Primary Outcomes (end points)
The primary outcomes are measured for the tenant.
Measured at the beginning of the season:
Experimental Investment Decisions for Tenants:
1) Crop maturity preference: A binary choice between receiving cassava stalks or corn seeds. Both serve as staple crops and close substitutes; however, cassava has a longer maturity period and is generally preferred for consumption by the local population.
2) Investment duration choice: The selection among different investment durations, where the return is conditional on continued tenancy (e.g., an investment of 1,000 USh yields 2,000 USh in 2 months, 4,000 USh in 4 months, 8,000 USh in 8 months, or 10,000 USh in 10 months)
Observed Outcomes:
3a) Perceived tenancy security (index): An index constructed from self-reported responses of tenants on a Likert scale that captures:
- The perceived likelihood that the contract terminates earlier than agreed;
- The risk of eviction before harvest;
- The perceived likelihood that the landlord restricts access to the agreed-upon land area;
- Concerns regarding food access for the respondent and their household.
Measured at the end of the season:
3b) Tenancy security
i. Perceived tenancy security: reassessment using the same measure as at baseline.
ii. Actual tenancy security: dummies denoting occurrences of early eviction, whether before the agreement’s end or harvest.
iii. Contractual changes: incidences where modifications to the rental agreement (in terms of payment, land area, or conditions on land use) occurred against the tenant’s preference during the season.
4) Actual investment
a. Labor investment: the self-reported number of hours per week spent on the land on pre-harvest activities by the tenant, household members, and any hired labor during the past season.
5) Landlord-tenant interaction index
6) Food security index: Measured for both the tenant and their household
For all index variables, we aggregate self-reported Likert scale responses by computing a standardized, inverse covariance–weighted average of the indicators.
Analysis
We will estimate the impact of the treatment on the different outcomes using linear regression models. Our main specification will control for the baseline value of the outcome and include strata dummies while clustering the standard errors at the village level.

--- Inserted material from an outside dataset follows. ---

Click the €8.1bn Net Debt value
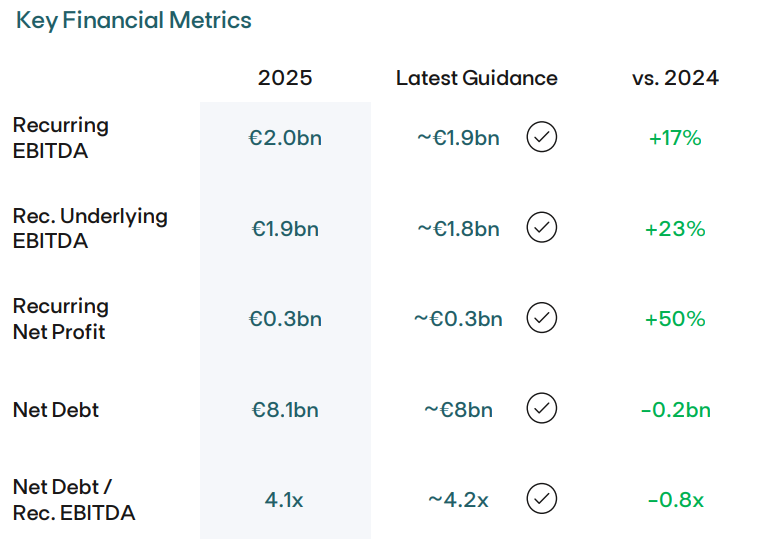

Other important control variables include the duration of the tenancy, the rented land area, and the languages spoken by the tenant. Ultimately, we will use the Post-double selection Lasso (PDS Lasso) method to select which control variables to include in our final regression.
We will estimate the Treatment Effect on the Treated (TOT) by using the treatment assignment dummy as an instrument for receiving a formal contract.
We will winsorize the continuous variables, including investment measures, tenant harvest value, and income for both landlords and tenants, to mitigate the influence of outliers.
We will conduct both multiple and single hypothesis testing in our analysis.
We will explore heterogeneous effects by gender, ethnicity, total rented land area, and the duration of the relationship between the landlord and tenant.